The Water Wars by Cameron Stracher

Have you ever seen The Happening directed by M. Night Shyamalan? He is one of my favorite directors and I had to see this new movie when it came out because there was so much hype. There were gruesome scenes of corpses hanging in trees and the audience was forced to watch multiple people kill themselves. It was really thrilling to watch, until it got to the end. So what was the reason for all of this death and destruction? Mother Earth was mad because humans were being mean. I could almost hear the “Wah, Wah, Wah”. The movie turned out to be a total bust even though it had so much potential with the story’s premise.

This was how the Water Wars by Cameron Stracher turned out. It was a complete disappointment because it was so driven by a “Save the Planet” mentality. I mean, I love the planet. I’m all for going green and recycling; however, Stracher made the biggest mistake a writer can make: He told, he didn’t show. Throughout the entire book, Stracher’s personal voice broke through the narrative shoving environmentalism down the throat of readers until we’re all throwing up seaweed. This book left nothing but a bad taste in my mouth.

Water Wars read more like a textbook than an adventure. It had all the components to a good novel: a romance, a controlling society, and a drive to make things right. Unfortunately, it just wasn’t there. It was poor execution. The romance was minimal and there wasn’t any character development. The only hint at a possible relationship was a random kiss, not the good kind of random where you’re talking and he leans in to kiss you, more like totally out of the blue why-did-that-just-happen kiss. To make matters worse characters kept popping in and out of the book, and within a sentence or two, there was a huge “best friend” connection between the main character, Vera, and all of these people who were trying to kill her. It made no sense.

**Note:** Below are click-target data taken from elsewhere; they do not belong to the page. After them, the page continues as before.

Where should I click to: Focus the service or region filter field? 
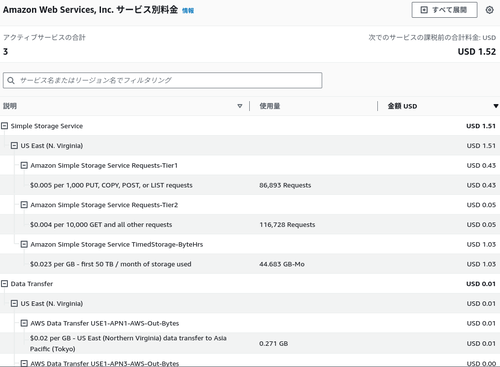[162, 80]
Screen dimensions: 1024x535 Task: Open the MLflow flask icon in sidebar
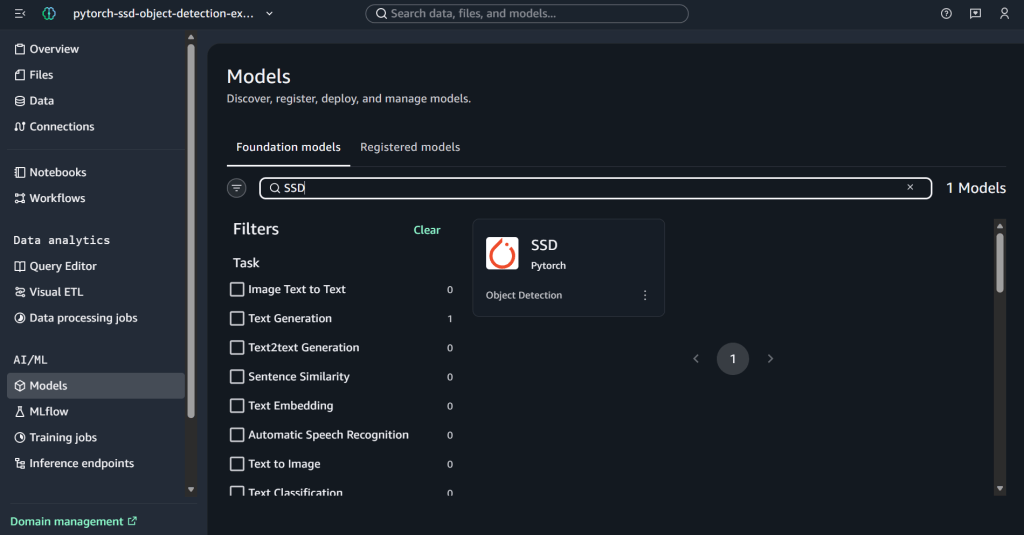tap(20, 412)
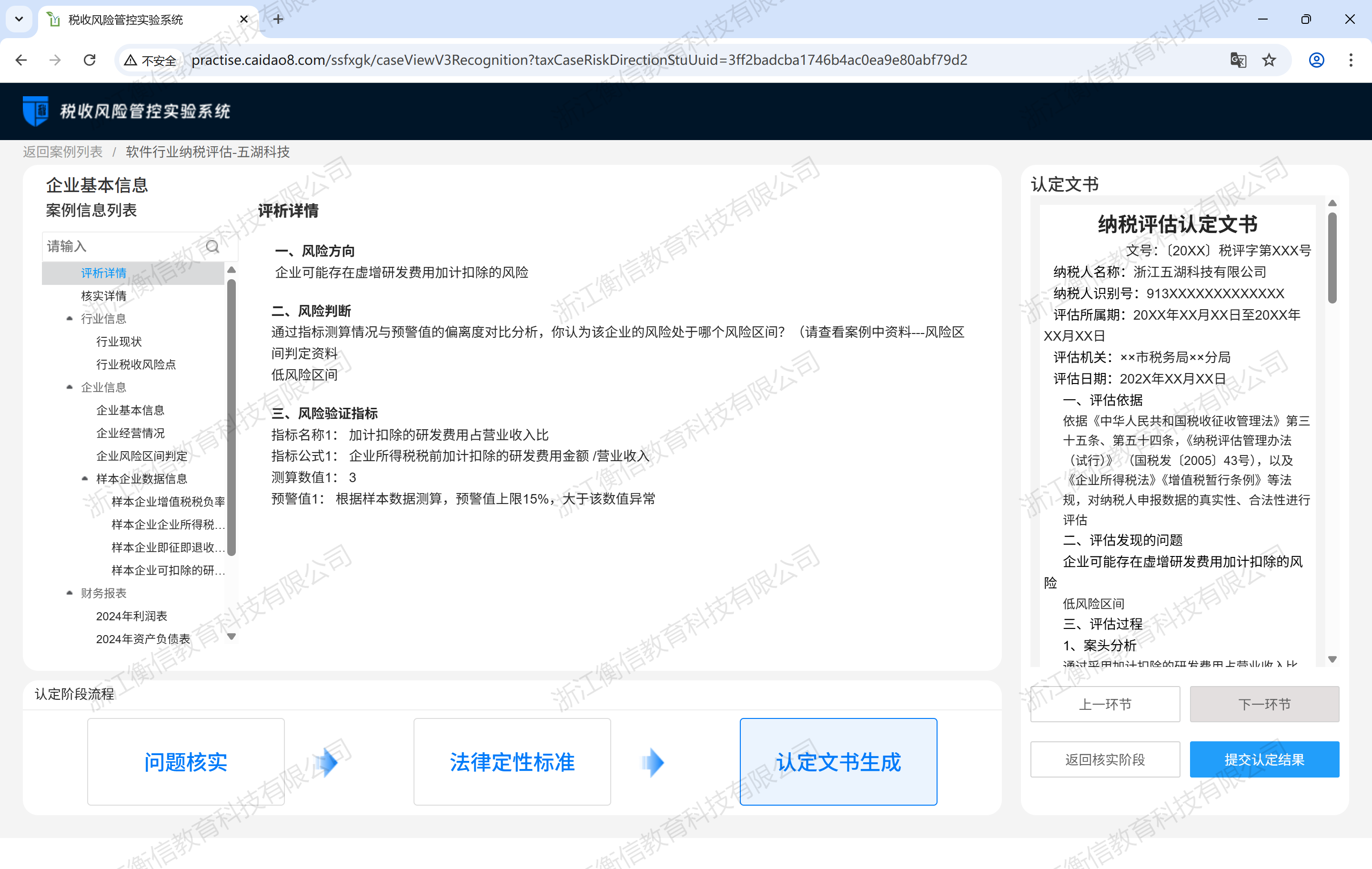Open the tab search dropdown arrow
This screenshot has height=869, width=1372.
19,20
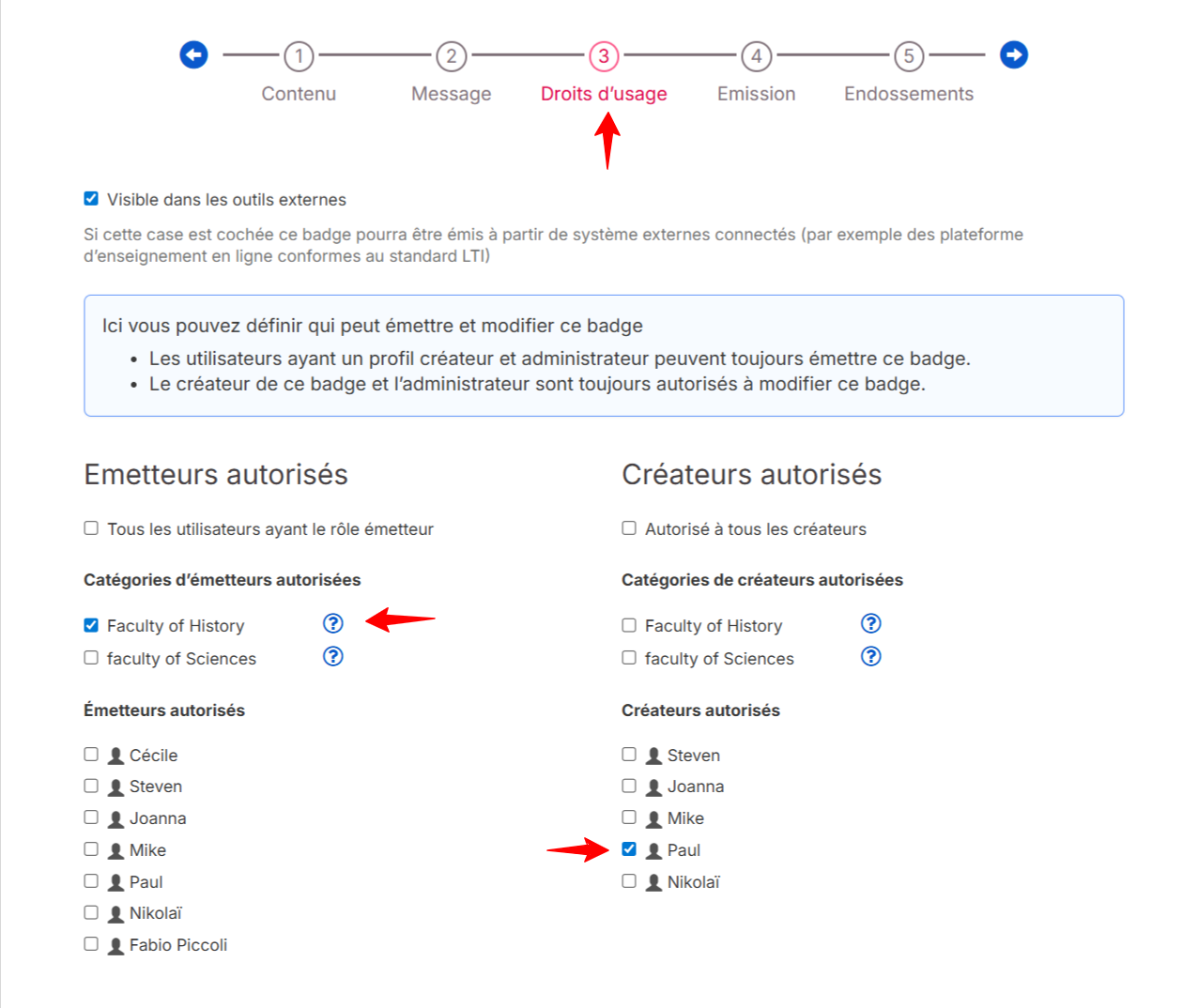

Stracher, I don’t believe you.

Also, Stracher apparently needs to get in touch with teenagers today because Vera read more like a 10-year-old instead of a teen. It was borderline offensive: Does he think all teen girls are like this? Even MORE offensive was other reviewers comparing Water Wars to Hunger Games.  Not even close, sorry. This entire book was a collection of random happenings put together to be an adventure by a lawyer turned YA novelist who wanted to shove environmentalism down all our throats. So do I want a second helping? Not in a million years.